The outlook for ethane, however, appears to be placing a dark cloud inside that silver lining.
NGL are coming out of July as hot as the summer temperatures. Mont Belvieu’s NGL barrel was up $1.54 or 4.5% over June, and the barrel at Conway, Kan., had a similar percentage rise, clearing $26. Comparisons to July 2017 diverge even more. Mont Belvieu’s barrel is up 44.4% in the last year and Conway’s rise is 10.2%.
The contrast stuns even more profoundly when the numbers are from 2016, when barrel prices from both hubs were below $20. This year’s July barrel at Mont Belvieu overwhelmed the July price from the year of investing dangerously by 81%. Conway’s barrel boasts a more modest 42% advantage.
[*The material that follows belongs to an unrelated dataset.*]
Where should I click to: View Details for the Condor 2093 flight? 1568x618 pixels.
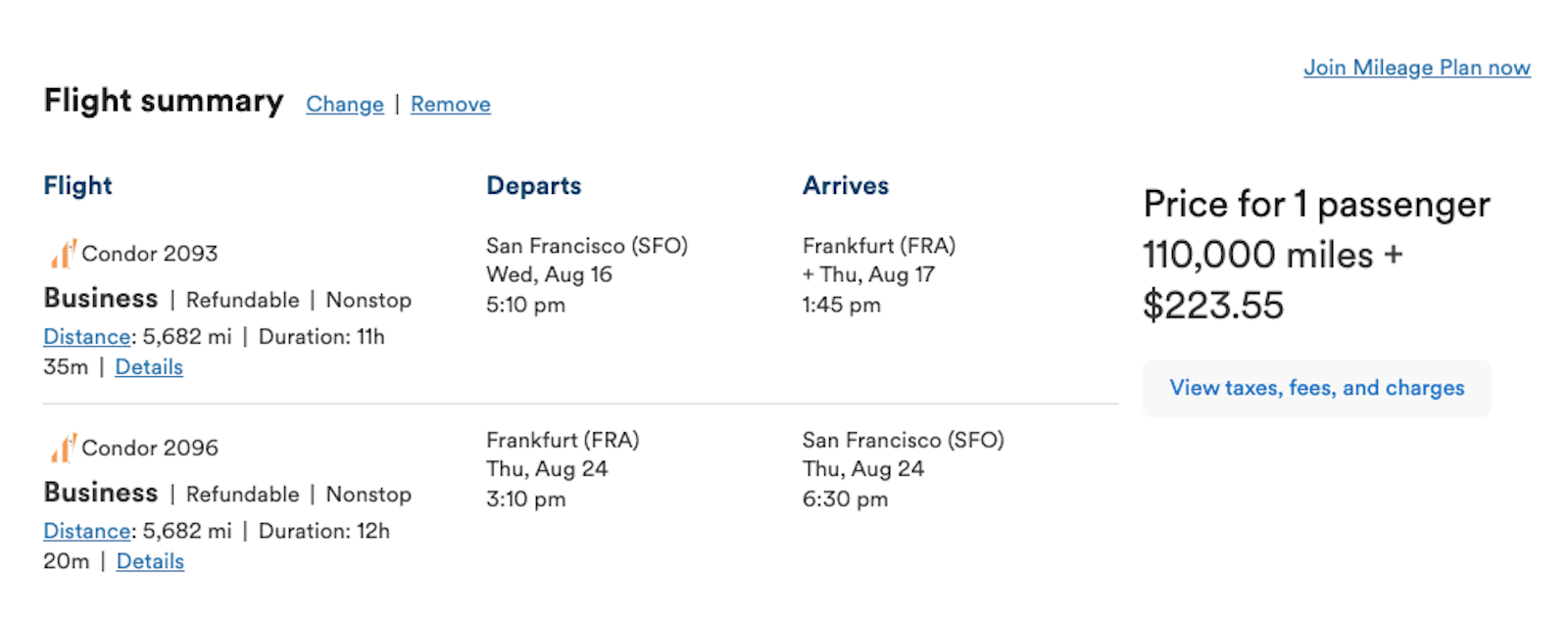pos(149,366)
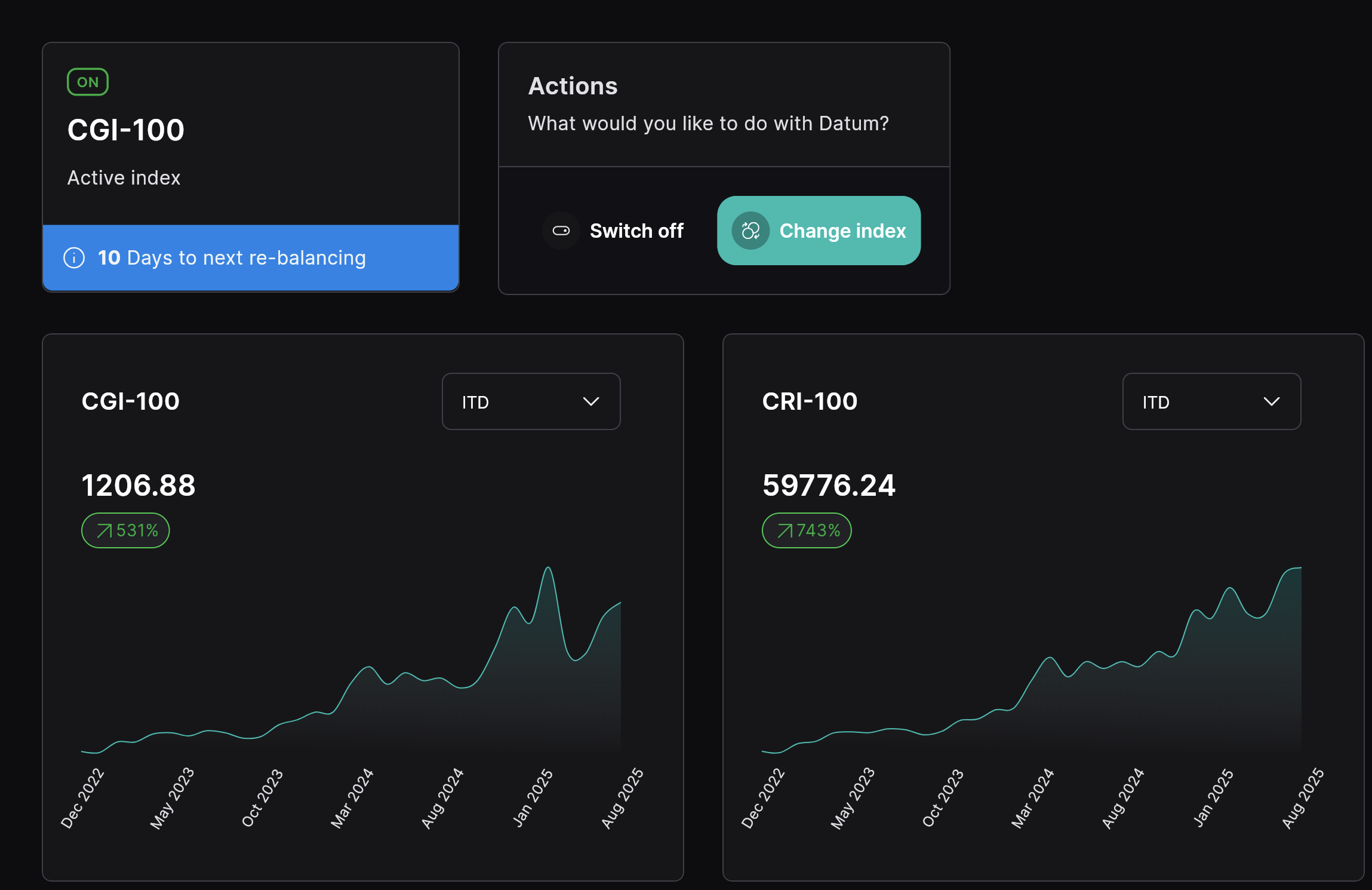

Conway’s margin on the July hypothetical barrel widened by 4.2% from 2017 to 2018. Mont Belvieu’s expanded from $16.59 to $26.42.
The happy totals for July extended to all NGL except isobutane, which took a 10.6% hit from its average June price at Mont Belvieu and a 14.2% drop-off at Conway.
The price of ethane, however, stumbled for the third straight week at Mont Belvieu to a six-week low with its margin narrowing by just over 4% in the last week.
The outlook for ethane could be of concern. ESAI Energy LLC has a decidedly less optimistic approach than many observers to demand growth and pricing in its “Global NGL Five Year Outlook.”
“Announced projects include a potential 58 million tons of ethylene capacity, far more than global ethylene demand can plausibly grow,” ESAI said in a news release. “However, a closer look at what will pan out leads to the unmistakable conclusion that feedstock demand growth and pricing will be less bullish than many believe.”
What troubles ESAI’s analysts is the ongoing friction between the U.S. and China over trade. On Aug. 1, the Trump administration said it was considering raising tariffs on $200 billion of Chinese goods to 25% from 10%.
At risk, ESAI believes, are four announced ethane crackers in China that would be fed by as much as 450,000 barrels per day of imported U.S. ethane within five years. Escalating the trade dispute between the two countries is likely to make investors nervous and re-evaluate their plans.
The analysts believe the trade issues will be resolved but even short-term tariffs on U.S. ethane, as China has threatened to implement, will slow progress on the projects.
Andrew Reed, ESAI’s head of NGL, noted that there is a point where the facilities shift from representing increased demand to being indicators of overcapacity.
“For future NGL and naphtha,” he wrote, “the unmistakable conclusion is that overcapacity will lead to greater inter-fuel competition, which the outlooks for demand and pricing of individual feedstocks less bullish that what many believe.”
In the week ended July 20, storage of natural gas in the Lower 48 experienced an increase of 35 billion cubic feet, the U.S. Energy Information Administration reported. The figure, below the Bloomberg survey’s median of 43 Bcf, resulted in a total of 2.308 trillion cubic feet (Tcf). That is 23% below the 2.996 Tcf figure at the same time in 2017 and 19.7% below the five-year average of 2.873 Tcf.